Solving Enum TypeHandler Issues in MyBatis Using Inheritance and Annotations
This article explains how to address repetitive enum TypeHandler implementations in MyBatis by using inheritance and annotation-based approaches, presents concrete code examples, discusses their advantages and limitations, and compares them with MyBatis's built‑in EnumTypeHandler.
MyBatis is widely used within the company to map database tables to program data structures, and its TypeHandler mechanism is often duplicated for each enum, leading to repetitive and error‑prone code.
The article first defines the problem: many enums share identical TypeHandler logic, and developers repeatedly write similar code.
Solution 1 – Using inheritance: an abstract base handler is created to encapsulate common logic, and concrete enum handlers extend it. The core abstract class is shown below.

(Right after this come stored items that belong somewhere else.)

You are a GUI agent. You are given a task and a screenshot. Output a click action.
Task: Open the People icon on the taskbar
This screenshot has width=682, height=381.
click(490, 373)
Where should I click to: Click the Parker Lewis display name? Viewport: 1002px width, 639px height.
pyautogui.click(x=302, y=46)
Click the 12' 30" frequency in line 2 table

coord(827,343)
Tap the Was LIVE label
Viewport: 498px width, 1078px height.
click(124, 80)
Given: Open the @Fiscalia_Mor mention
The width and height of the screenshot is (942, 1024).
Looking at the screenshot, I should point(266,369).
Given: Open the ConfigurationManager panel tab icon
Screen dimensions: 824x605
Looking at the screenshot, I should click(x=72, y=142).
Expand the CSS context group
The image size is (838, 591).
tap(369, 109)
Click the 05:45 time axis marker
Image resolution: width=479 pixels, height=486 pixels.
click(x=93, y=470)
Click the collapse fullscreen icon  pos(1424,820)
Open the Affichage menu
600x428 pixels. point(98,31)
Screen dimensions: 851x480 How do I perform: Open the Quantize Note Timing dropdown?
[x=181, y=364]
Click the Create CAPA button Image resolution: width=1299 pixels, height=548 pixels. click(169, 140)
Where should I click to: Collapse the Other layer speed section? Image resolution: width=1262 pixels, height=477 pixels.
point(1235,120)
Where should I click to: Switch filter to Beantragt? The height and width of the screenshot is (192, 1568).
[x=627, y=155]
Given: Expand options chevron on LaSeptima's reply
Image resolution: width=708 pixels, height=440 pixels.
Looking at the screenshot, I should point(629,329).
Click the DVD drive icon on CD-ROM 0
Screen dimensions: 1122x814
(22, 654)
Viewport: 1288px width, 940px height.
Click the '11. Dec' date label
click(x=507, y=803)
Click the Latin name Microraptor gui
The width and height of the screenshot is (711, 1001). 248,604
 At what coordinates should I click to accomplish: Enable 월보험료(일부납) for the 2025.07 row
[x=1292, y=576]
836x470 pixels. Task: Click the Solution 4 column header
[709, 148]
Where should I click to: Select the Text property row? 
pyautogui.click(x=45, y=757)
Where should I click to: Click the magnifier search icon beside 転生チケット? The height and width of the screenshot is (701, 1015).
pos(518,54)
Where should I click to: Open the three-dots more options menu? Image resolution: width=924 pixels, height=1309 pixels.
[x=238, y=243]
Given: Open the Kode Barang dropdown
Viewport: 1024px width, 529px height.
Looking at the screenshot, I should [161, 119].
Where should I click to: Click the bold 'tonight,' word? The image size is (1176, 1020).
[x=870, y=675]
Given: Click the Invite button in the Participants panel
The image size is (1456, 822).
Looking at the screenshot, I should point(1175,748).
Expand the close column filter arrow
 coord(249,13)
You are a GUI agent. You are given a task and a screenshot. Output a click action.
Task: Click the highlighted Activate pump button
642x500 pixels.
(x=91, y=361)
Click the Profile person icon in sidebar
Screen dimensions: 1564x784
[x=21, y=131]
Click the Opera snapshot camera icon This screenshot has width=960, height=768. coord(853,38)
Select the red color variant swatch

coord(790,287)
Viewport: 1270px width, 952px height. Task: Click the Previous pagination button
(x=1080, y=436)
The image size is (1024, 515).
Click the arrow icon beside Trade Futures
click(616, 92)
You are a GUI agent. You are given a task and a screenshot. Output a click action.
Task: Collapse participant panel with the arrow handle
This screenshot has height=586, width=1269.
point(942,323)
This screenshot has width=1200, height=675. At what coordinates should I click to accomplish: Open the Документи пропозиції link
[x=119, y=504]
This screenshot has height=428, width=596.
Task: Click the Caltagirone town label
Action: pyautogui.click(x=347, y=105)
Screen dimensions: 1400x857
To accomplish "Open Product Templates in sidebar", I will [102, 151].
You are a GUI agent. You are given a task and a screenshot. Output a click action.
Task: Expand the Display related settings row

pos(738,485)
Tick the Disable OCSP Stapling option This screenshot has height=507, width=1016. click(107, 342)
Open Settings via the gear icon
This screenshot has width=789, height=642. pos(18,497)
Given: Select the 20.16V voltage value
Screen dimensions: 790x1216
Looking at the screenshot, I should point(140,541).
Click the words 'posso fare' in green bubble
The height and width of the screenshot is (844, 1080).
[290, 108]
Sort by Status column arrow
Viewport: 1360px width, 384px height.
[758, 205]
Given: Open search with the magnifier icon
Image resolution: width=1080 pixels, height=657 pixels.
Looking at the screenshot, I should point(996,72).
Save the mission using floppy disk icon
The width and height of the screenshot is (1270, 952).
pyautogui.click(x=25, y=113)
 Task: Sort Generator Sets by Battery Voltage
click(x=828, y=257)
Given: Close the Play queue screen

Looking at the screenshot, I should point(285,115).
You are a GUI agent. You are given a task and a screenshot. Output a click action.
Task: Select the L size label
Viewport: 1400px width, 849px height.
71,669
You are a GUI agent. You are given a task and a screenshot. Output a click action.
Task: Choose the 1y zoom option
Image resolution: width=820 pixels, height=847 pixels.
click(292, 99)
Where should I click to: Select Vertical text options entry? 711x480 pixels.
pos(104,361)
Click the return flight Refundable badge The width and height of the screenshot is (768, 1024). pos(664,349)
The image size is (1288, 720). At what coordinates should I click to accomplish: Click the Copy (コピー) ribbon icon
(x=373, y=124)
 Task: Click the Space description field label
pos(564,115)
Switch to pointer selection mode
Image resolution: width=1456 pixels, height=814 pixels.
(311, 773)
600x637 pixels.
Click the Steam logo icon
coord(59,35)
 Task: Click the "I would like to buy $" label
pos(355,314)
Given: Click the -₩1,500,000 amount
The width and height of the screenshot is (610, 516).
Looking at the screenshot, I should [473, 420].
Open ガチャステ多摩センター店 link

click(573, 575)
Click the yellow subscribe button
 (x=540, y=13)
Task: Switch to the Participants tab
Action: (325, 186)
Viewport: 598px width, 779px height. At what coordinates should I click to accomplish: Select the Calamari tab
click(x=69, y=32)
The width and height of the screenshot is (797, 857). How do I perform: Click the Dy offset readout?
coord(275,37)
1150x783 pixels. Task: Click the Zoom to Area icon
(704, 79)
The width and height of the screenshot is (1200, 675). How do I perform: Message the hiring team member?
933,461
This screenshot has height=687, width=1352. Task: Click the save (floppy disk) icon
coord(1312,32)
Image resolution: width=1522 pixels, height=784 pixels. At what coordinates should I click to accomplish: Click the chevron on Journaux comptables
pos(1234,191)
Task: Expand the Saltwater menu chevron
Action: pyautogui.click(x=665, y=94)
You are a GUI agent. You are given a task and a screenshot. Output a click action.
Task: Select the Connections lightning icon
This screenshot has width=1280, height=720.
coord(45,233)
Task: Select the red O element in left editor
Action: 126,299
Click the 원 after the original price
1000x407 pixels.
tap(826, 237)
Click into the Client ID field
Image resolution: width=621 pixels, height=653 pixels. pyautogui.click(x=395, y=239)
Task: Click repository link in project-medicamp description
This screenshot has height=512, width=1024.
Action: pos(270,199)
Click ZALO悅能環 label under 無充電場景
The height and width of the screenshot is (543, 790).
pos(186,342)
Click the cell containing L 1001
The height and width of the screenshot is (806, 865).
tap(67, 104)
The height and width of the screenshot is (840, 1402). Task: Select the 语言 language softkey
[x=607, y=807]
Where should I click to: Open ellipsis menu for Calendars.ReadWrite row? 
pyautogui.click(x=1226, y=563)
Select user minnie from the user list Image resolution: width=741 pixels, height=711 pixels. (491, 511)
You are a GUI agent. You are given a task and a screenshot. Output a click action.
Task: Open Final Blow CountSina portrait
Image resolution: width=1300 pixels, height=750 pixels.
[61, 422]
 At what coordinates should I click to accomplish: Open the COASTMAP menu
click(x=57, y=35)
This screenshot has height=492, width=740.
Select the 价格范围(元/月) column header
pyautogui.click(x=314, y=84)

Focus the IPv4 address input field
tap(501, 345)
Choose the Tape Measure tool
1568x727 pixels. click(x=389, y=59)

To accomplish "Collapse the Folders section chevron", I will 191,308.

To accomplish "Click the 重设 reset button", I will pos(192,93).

public abstract class AbstractStatusHandler<E extends Enum<E> & EnumTrait> {
// common handling logic using reflection and map
}
public class SexTypeHandler extends AbstractStatusHandler<Sex> {
// inherits all functionality
}This approach reduces duplication but requires every enum to implement a getCode() method and relies on reflection, which may affect readability.
Solution 2 – Using annotations: an annotation‑driven AOP mechanism generates TypeHandler code automatically. The key interfaces are:
public interface EnumTrait {
int getCode();
}An annotation processor then creates the appropriate MyBatis TypeHandler for any enum that implements EnumTrait. This keeps compile‑time safety while avoiding boilerplate.
Both methods have drawbacks: inheritance still forces a getCode() implementation, and the annotation approach introduces an extra interface solely for type safety, which some may find unnecessary.
The article also notes that MyBatis already provides a built‑in EnumTypeHandler, which simply maps enum names to strings, offering a minimal but functional solution.
Finally, the author suggests that the abstracted problem could be extended to other feature‑rich types and that further optimizations are possible.